Supporters are brushing aside concerns about human rights and hailing him as the strong leader the country needs.
Three years after the historic uprising against Hosni Mubarak, the vote is set to restore a pattern of rule by men from the military after Sisi toppled Egypt’s first freely elected leader, Mohamed Mursi of the Muslim Brotherhood.
Voters lined up to cast ballots at heavily guarded polling stations from 9.00 am. Sisi faces only one challenger in the two-day vote: the leftist politician Hamdeen Sabahi.
“We see Sisi as a real man. Egypt likes a strong man,” said Saber Habib, clenching his fist to illustrate his point as he waited to vote in the city of Suez, east of Cairo.

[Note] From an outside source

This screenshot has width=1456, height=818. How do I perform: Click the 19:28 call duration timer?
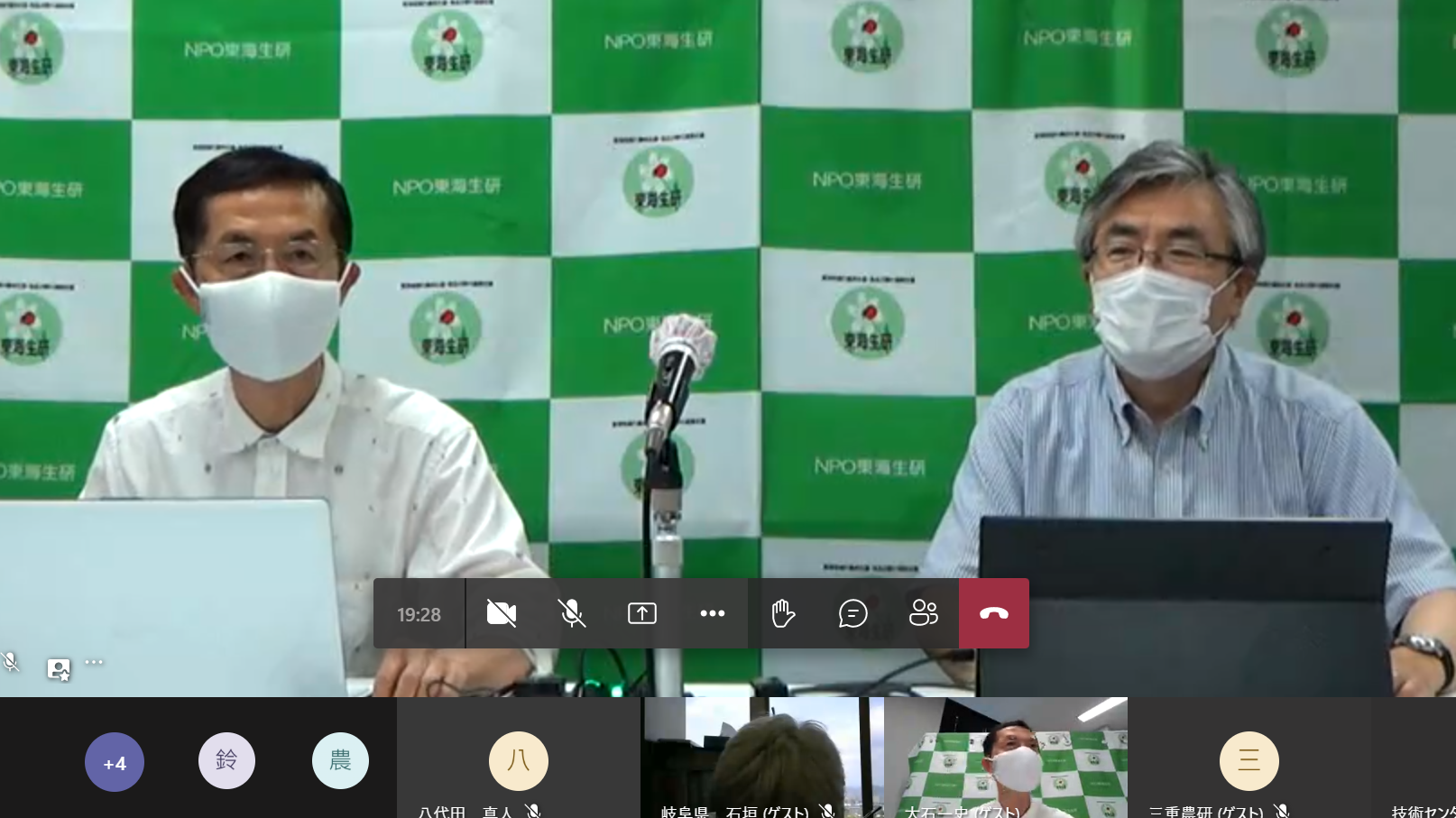(x=419, y=614)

“We want the country to move forward and for the people to have bread,” said the 64-year-old contractor.
Widely regarded as Egypt’s de facto leader since he toppled Mursi after mass protests, Sisi, 59, faces manifold challenges including an economy in crisis and a campaign of Islamist violence that has spiraled since he overthrew Mursi.
To the Islamists, he is the mastermind of a bloody coup that led to a crackdown that has killed hundreds of Mursi supporters and landed thousands more in jail. Secular dissidents who led the 2011 uprising against Mubarak have also been imprisoned.

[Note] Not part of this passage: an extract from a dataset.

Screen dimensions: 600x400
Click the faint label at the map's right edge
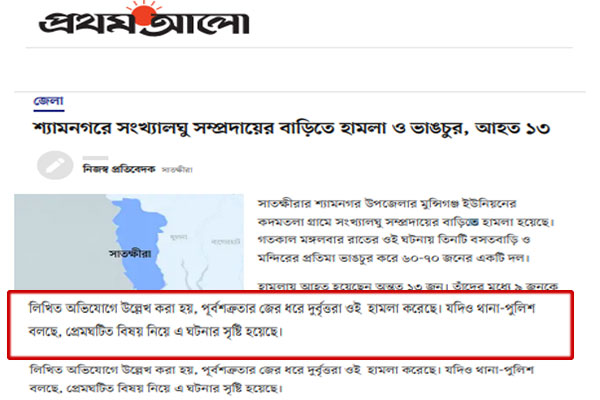coord(226,242)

The Brotherhood and its allies have called for a boycott.
As he voted in Cairo, Sisi waved to supporters, who shouted “President, President!”
“Today Egyptians are going to write their history,” said Sisi, who is seeking a big turnout by voters to provide him with a strong mandate.

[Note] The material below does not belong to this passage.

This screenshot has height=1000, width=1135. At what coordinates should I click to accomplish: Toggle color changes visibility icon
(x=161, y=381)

The election is the seventh vote or referendum since the 2011 uprising that raised hopes for greater political freedoms. But three years on, after a failed experiment with democracy, many Egyptians say stability comes first.
Sisi won 95 percent of votes cast in advance by Egyptians overseas, but an opinion poll by the Washington-based Pew Research Center suggests a more mixed picture inside Egypt, with Sisi viewed favorably by 54 percent and unfavorably by 45 percent.
At one polling station in Cairo, all bar one person in a line of around 50 men said they would vote for Sisi, who has been lionized by media run by the state and big businessmen overwhelmingly supportive of the army.
“I’m voting for Sabahi because of his program and because Egypt needs a civilian president to begin building a democratic society like other countries have,” said Fathi Abdelhamid, 58, a manager at an engineering firm.
Interrupting him, the person next to him said: “But most people want someone with experience, and that person is Sisi. Look at his experience in military intelligence. He knows how to work with the state.”
Since the army overthrew the king in 1952, Egypt has been ruled by a succession of military men – Gamal Abdel Nasser, Anwar Sadat and Mubarak – a pattern briefly interrupted by Mursi’s one year in office.
The 2012 election won by Mursi was contested by around a dozen candidates, in stark contrast to this vote.
The Brotherhood has described the election as a farce.
“What happened in Egypt was wrong and the best message against it is to boycott this vote,” said Abdel Karim Mohamed, a 45-year old accountant, speaking in hushed tones as he parked his motor-bike near a polling station.
Critics fear Sisi will rule Egypt with an iron fist, and that he will protect the political and economic interests of the generals and businessmen who amassed fortunes before the 2011 uprising which toppled Mubarak but remain influential.
Human rights groups have raised serious concerns about accounts of torture in police custody, and a court’s decision to sentence some 1,200 Brotherhood supporters and members to death earlier this year drew criticism from Western governments.
“Egypt’s presidential elections will not wipe the country’s human rights record clean after 10 months of gross violations,” rights group Amnesty International said in a statement.
Sisi has listed security and the economy as his primary concerns and said Egypt is not ready for a Western-style democracy – comments with echoes of the Mubarak days.
The militant campaign has killed several hundred members of the security forces since last July. Three South Korean tourists were killed in a bomb attack at a Red Sea resort in February.
The election will have a bearing on relations with the United States, which has linked the future of its long-standing military ties with Cairo to the political transition.
Following Mursi’s overthrow and the crackdown, the Obama administration suspended much of its 1.3 billion US dollars in annual military aid to Cairo. But last month it announced it would resume some of the military assistance, partly to help in the fight against militants.
Monitors from the European Union and US-funded Democracy International are observing the vote, and more than 400,000 members of the security forces have been deployed to secure polling stations across the country.
As voting began, one of Egypt’s state-run TV stations reported a bomb had exploded outside a polling station. The Interior Ministry denied the report, saying the noise was a car back-firing.